- Born: Nyokase Florence Chibambo April 30, 1939 Ekwendeni
- Died: February 26, 2024 (aged 84)
- Burial place: Mkhulu Village, Mzimba District
- Occupations: Radio Broadcaster, producer, journalist
- Years active: 1964-1994
- Employer: Malawi Broadcasting Corporation
- Children: Nyovani Madise, Khungekile Matiya, Sunduzwayo Madise, Dingiswayo Madise, Mwizayekha Madise

= Nyokase Madise =

Nyokase Florence Madise (30 April 1939 – 26 February 2024) was a Malawian radio broadcaster, producer and journalist. Madise worked for the Malawi Broadcasting Corporation (MBC) from 1964 until 1994 and was only the second woman employed by the state broadcaster. She headed MBC's women's desk and was the first producer and presenter of the programme Women's World.

== Early life ==
Nyokase Florence Chibambo was born on 30 April 1939 in Ekwendeni, Mzimba District, in the area of Traditional Authority Mtwalo. She married George Phangazindabo Madise in 1960, and worked as a teacher before entering broadcasting; in an interview, she said she had been recruited into broadcasting by Aleke Banda, who was then a cabinet minister in the government of Hastings Kamuzu Banda.

Dataset entries:

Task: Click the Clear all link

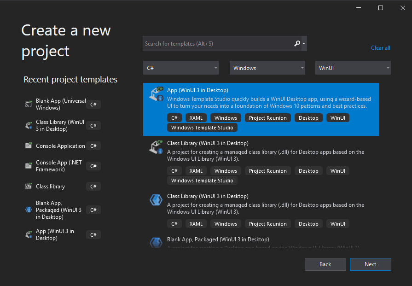Action: click(x=380, y=48)
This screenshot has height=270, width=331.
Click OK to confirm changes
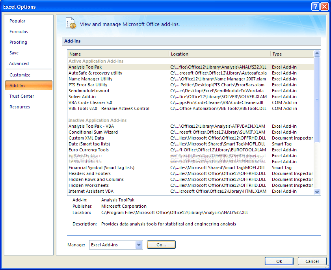(279, 261)
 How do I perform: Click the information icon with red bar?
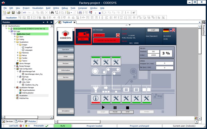click(96, 98)
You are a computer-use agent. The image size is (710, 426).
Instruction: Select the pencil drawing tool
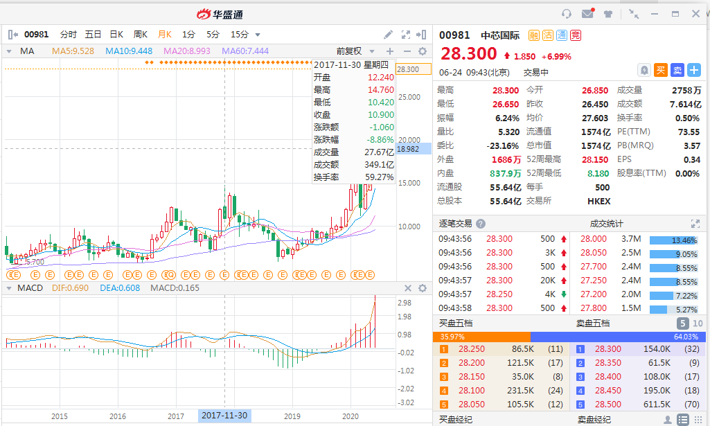click(389, 35)
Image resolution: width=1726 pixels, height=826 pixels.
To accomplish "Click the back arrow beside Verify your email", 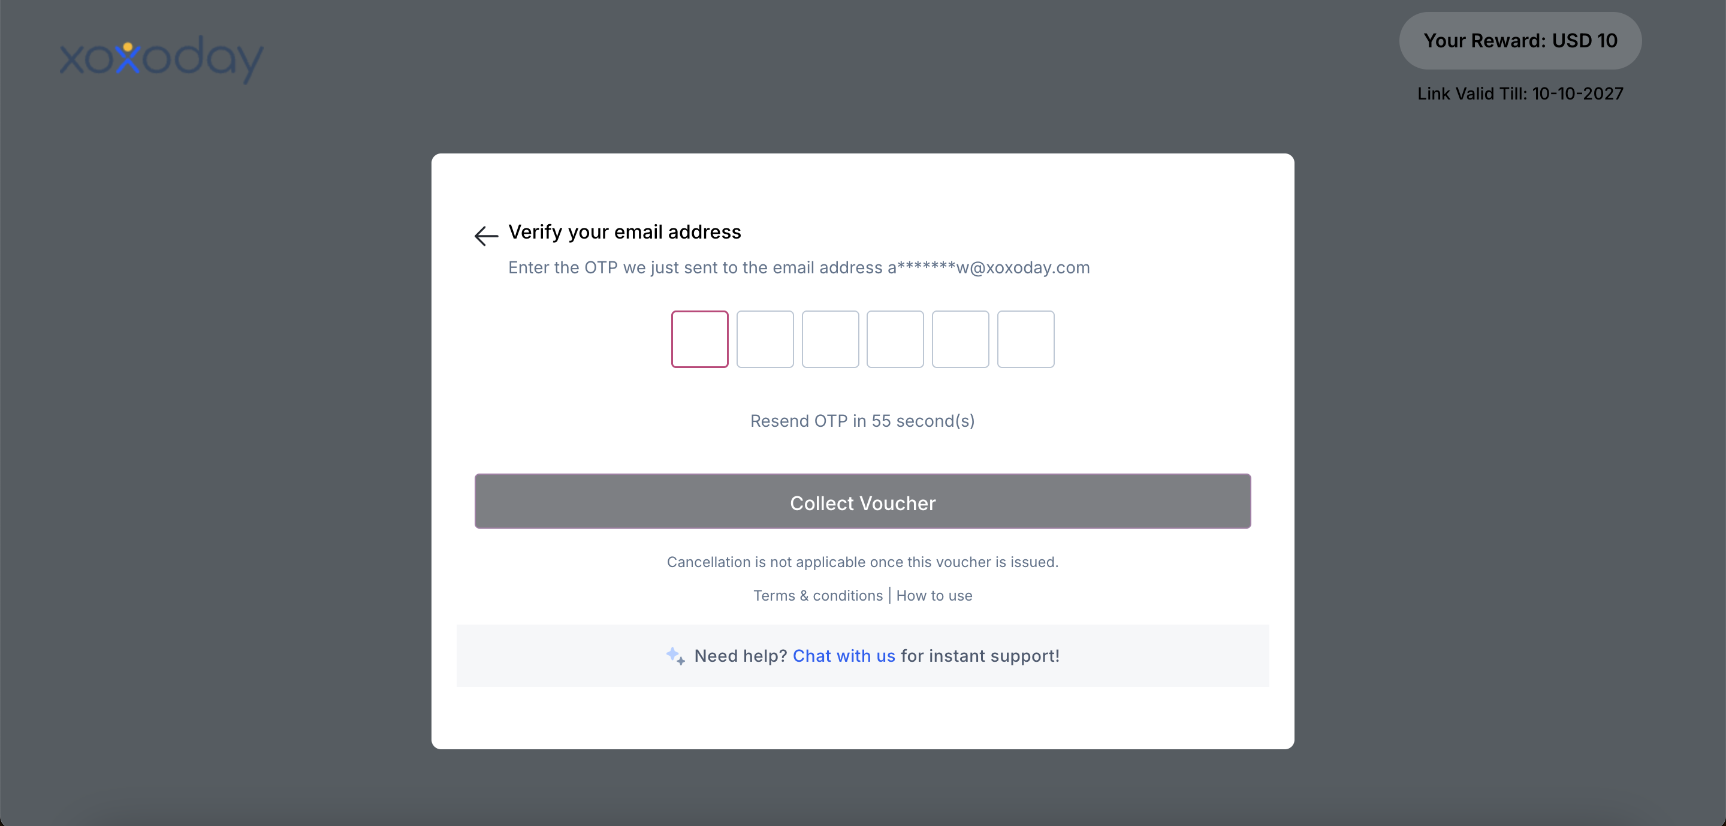I will tap(486, 235).
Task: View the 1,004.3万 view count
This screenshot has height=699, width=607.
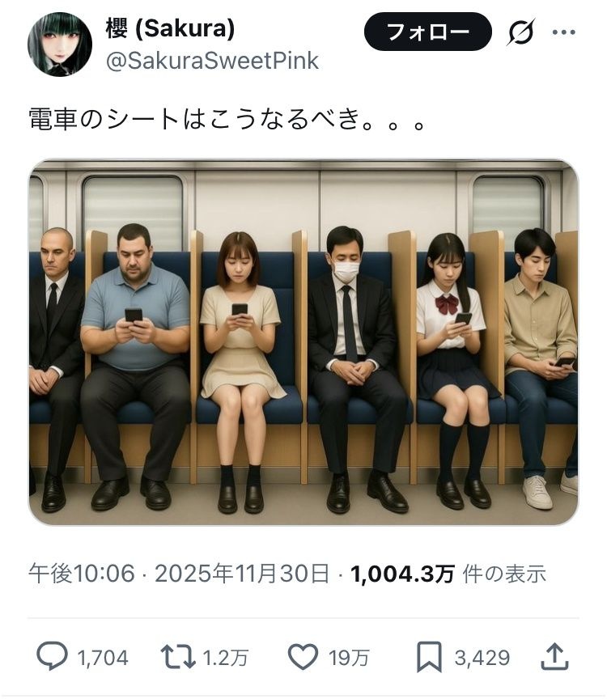Action: (x=402, y=574)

Task goal:
List every child named in the page on Nyokase Madise. The lines can be set aside; nothing here depends on them.

Answer section:
Nyovani Madise, Khungekile Matiya, Sunduzwayo Madise, Dingiswayo Madise, Mwizayekha Madise